[Freeipa-users] Active Directory integration

[Rob Crittenden]

John B. Adams wrote:
> After having some trouble getting free-ipa installed (I hope to document where we got stuck) I can at long last see the existing interface.

Sure, the feedback would be good.

> 
> All I want is one place to keep users and group data for a mixed network with three different active directory instances and
> an increasing number of fedora workstations.
> 
> I need to find out how the active directory two way sync works, and can I sync with the three active directories separately,
> with separate users in each AD, and use Freeipa as the overall main directory server.
> 
> Where would this be documented, do I need to look at it as if its was FDS and find the docs there.
> 
> Or if anyoune could give me a rough outline of the ways that would be good.
> 
> Thanks for the help so far.

We are in the process of updating our documentation now.
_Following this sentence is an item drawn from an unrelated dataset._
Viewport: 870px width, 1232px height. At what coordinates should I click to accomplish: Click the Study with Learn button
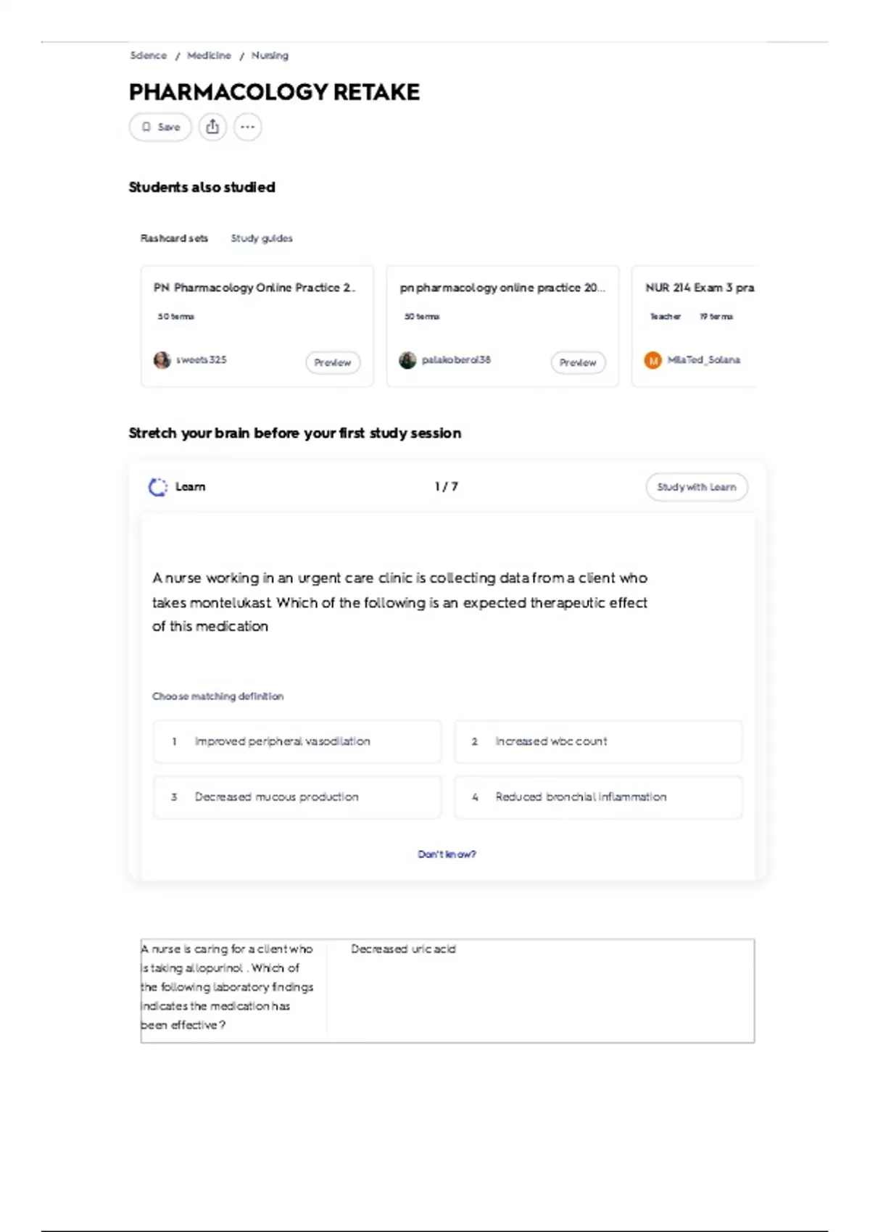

We are going to 
drop the wiki-based documentation and replace it with plain HTML files. 
This is so we can keep our documentation under better revision control 
and focus on content and not so much on layout.

This revision will include the AD sync docs you are looking for. We hope 
to have this done by the end of the week.

So you want IPA to be essentially the union of all the AD accounts? I 
think that if you never have a user in more than one AD this may work. 
The way the IPA sync works is it only syncs users with a remote AD where 
the remote samAccountName attribute matches the IPA uid. So if your 
users are unique you should never have users from one AD appearing on 
another.

rob